En 2014, le Louvre-Lens inaugure la nouvelle exposition « Des animaux et des pharaons » à l’occasion de l’anniversaire des deux ans de son ouverture (05 décembre 2014 – 09 décembre 2015). L’exposition avait pour thème la place des animaux en Égypte avec la volonté de montrer le lien entre les Égyptiens et la faune qui les entoure durant l’Antiquité. Des animaux naturalisés étaient présentés afin de comparer les représentations aux animaux réels, avant de voir les momies égyptiennes de ces animaux. C’est dans ce dernier type d’objets qu’intervient le dispositif : il s’agit d’une présentation 3D des différentes couches qui composent des momies d’animaux.

Ce travail a été fait à partir d’analyses scanner et scientifiques de quatorze momies animales conservées au musée du Louvre. L’étude de ces momies et les images scanner ont permis de créer un dispositif 3D manipulable par le visiteur4. Sur un écran tactile, il est possible de visualiser l’ensemble de la momie et d’en voir les éléments qui la composent. Six momies sont proposées pour cette expérience : une momie de chat, de bélier, de crocodile, de faucon, d’ibis, et de poisson. Ce projet a nécessité l’intervention de professionnels dont Hélène Guichard, à l’époque conservatrice en chef des Antiquités égyptiennes, mais également de Guilaine Legeay, chargée de conception multimédia du Louvre-Lens. Des spécialistes de l’imagerie médicale sont également intervenus afin d’interpréter les images et d’en extraire les informations intéressantes telles que l’espèce animale qui se trouve dans la momie, la cause du décès, ou les techniques d’embaumement.

 

Depuis quelques années, l’imagerie médicale est de plus en plus sollicitée dans le cadre d’études des corps conservés dans les musées en France et à l’étranger. Ces projets, qui auraient pu se restreindre au domaine scientifique, ont souvent été mis à profit dans la création de dispositifs de médiation permettant aux visiteurs de comprendre davantage les objets qu’ils observent et leur histoire.

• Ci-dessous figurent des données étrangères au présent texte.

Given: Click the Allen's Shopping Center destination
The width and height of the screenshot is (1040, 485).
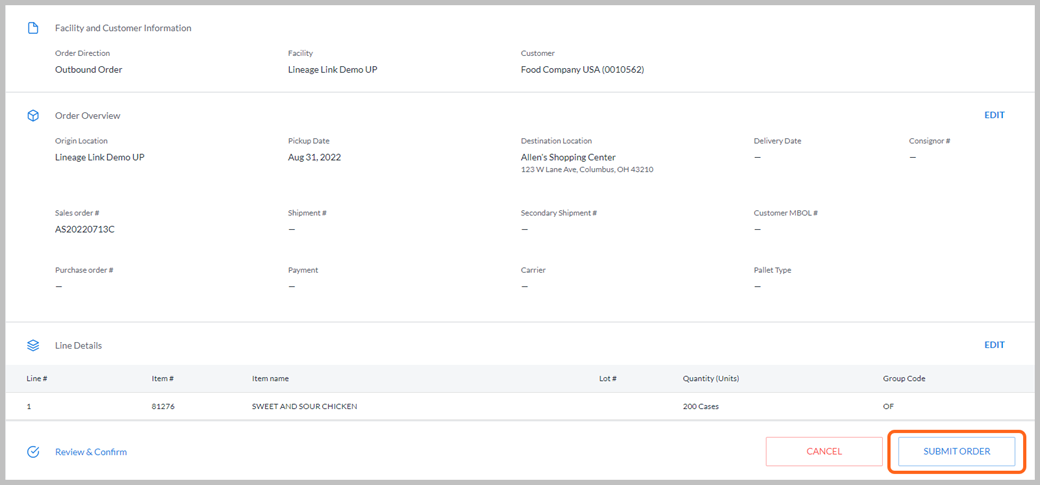Looking at the screenshot, I should (568, 158).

1 Photographie et radiographie de la momie de femme, Magalie Coudert & Yannick Lintz, Antinoé, Momies, textiles, céramiques et autres antiques. Envois de l’État et dépôts du musée du Louvre, Paris, 2013, p.182-183

2 Pour plus de détails sur le fonctionnement technique d’une étude paléogénétique, se référer à Magalie Coudert & Yannick Lintz, 2013, p.102.

3 La dernière, la momie de femme, était encore bandelettée (voir image 1). Il n’a pas été possible d’accéder au corps pour en prélever de l’ADN.

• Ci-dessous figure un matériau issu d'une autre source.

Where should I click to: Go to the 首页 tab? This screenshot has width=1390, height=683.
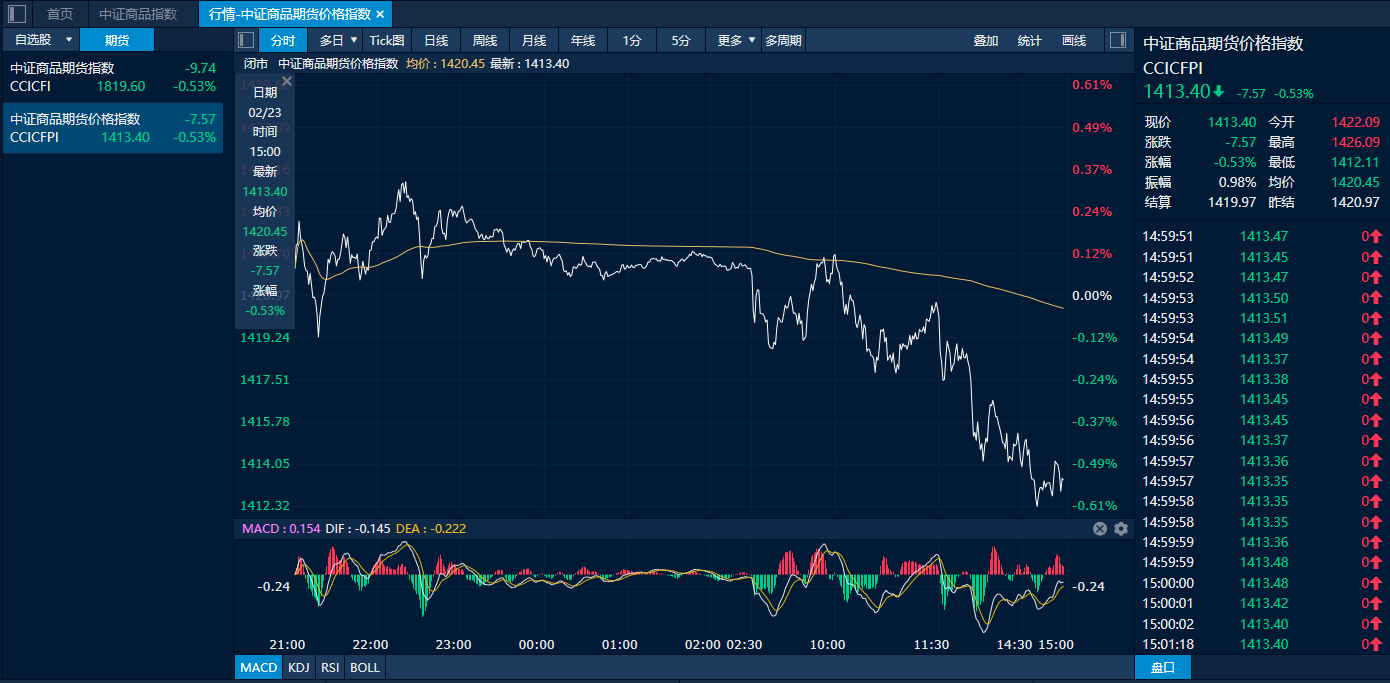coord(60,14)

4 Une partie du travail a été supervisée par la société Tridology, créée par le radiologue Samuel Mérigeaud, et spécialisée dans le travail sur les applications de l’imagerie dans le domaine de la recherche

  • Coudert Magalie & L Yannick, Antinoé, Momies, textiles, céramiques et autres antiques. Envois de l’État et dépôts du musée du Louvre, Paris, 2013, p.23-24, p .30-41, p.99- 102, p.182-183, p.226-227, p.240-241, p.250-251.

  • Calament Florence, La révélation d’Antinoé par Albert Gayet, Histoire, archéologie, muséographie, IFAO, Bibliothèque d’études coptes, n°18, 2005, p.281-282.

  • Calament Florence, « L’apport historique des découvertes d’Antinoé au costume dit de “cavalier sassanide ” », dans Fluck Cäcilia & Vogelsang-Eastwood Gilian, Riding Costumes in Egypt. Origin and Appearance, acte du colloque « Textiles from the Nile Valley », Congrès international des études coptes, Studiesin Textile and Costumes History, vol.3, Leyde, 2000, Boston, 2004, p.37-72.

  • Dossier pédagogique de l’exposition « Des animaux et des pharaons », Louvre-Lens.